Among the records that follow, find the line with "Screen dimensions: 690x388" and the line with "Task: Open the AI Chat speech bubble icon". Set down those lines and all lines between them exactly, without adding anything.

# Records provided:

◆ ◆ ◆ ◆

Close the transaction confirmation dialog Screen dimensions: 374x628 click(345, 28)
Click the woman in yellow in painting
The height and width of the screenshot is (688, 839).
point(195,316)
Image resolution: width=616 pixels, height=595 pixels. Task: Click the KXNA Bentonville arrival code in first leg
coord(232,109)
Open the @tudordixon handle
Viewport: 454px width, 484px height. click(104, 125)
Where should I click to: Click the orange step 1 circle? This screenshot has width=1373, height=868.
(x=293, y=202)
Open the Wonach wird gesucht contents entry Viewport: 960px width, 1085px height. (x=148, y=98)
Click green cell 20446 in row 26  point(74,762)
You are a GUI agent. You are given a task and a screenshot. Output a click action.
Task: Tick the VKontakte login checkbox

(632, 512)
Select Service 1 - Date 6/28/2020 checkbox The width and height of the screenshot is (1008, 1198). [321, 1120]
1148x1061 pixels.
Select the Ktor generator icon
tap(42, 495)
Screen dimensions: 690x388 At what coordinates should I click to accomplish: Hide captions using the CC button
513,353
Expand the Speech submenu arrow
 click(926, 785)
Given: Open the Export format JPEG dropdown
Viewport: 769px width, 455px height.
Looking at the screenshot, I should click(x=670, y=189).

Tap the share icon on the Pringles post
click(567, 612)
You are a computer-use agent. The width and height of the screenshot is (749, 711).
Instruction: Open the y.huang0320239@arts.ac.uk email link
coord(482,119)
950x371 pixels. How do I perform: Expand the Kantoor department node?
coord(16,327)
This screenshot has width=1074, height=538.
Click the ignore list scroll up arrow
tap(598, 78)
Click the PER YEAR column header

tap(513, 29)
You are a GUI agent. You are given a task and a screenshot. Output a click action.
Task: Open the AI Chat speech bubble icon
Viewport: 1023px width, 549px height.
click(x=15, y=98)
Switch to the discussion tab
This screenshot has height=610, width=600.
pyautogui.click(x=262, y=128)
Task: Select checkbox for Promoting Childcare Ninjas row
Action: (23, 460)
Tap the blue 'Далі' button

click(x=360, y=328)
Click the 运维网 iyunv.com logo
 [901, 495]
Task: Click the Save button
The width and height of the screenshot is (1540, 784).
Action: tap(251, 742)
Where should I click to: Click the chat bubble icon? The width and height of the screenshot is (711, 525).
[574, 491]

◆ ◆ ◆ ◆

# Output of the exercise:
Screen dimensions: 690x388 At what coordinates should I click to accomplish: Hide captions using the CC button
513,353
Expand the Speech submenu arrow
 click(926, 785)
Given: Open the Export format JPEG dropdown
Viewport: 769px width, 455px height.
Looking at the screenshot, I should click(x=670, y=189).

Tap the share icon on the Pringles post
click(567, 612)
You are a computer-use agent. The width and height of the screenshot is (749, 711).
Instruction: Open the y.huang0320239@arts.ac.uk email link
coord(482,119)
950x371 pixels. How do I perform: Expand the Kantoor department node?
coord(16,327)
This screenshot has width=1074, height=538.
Click the ignore list scroll up arrow
tap(598, 78)
Click the PER YEAR column header

tap(513, 29)
You are a GUI agent. You are given a task and a screenshot. Output a click action.
Task: Open the AI Chat speech bubble icon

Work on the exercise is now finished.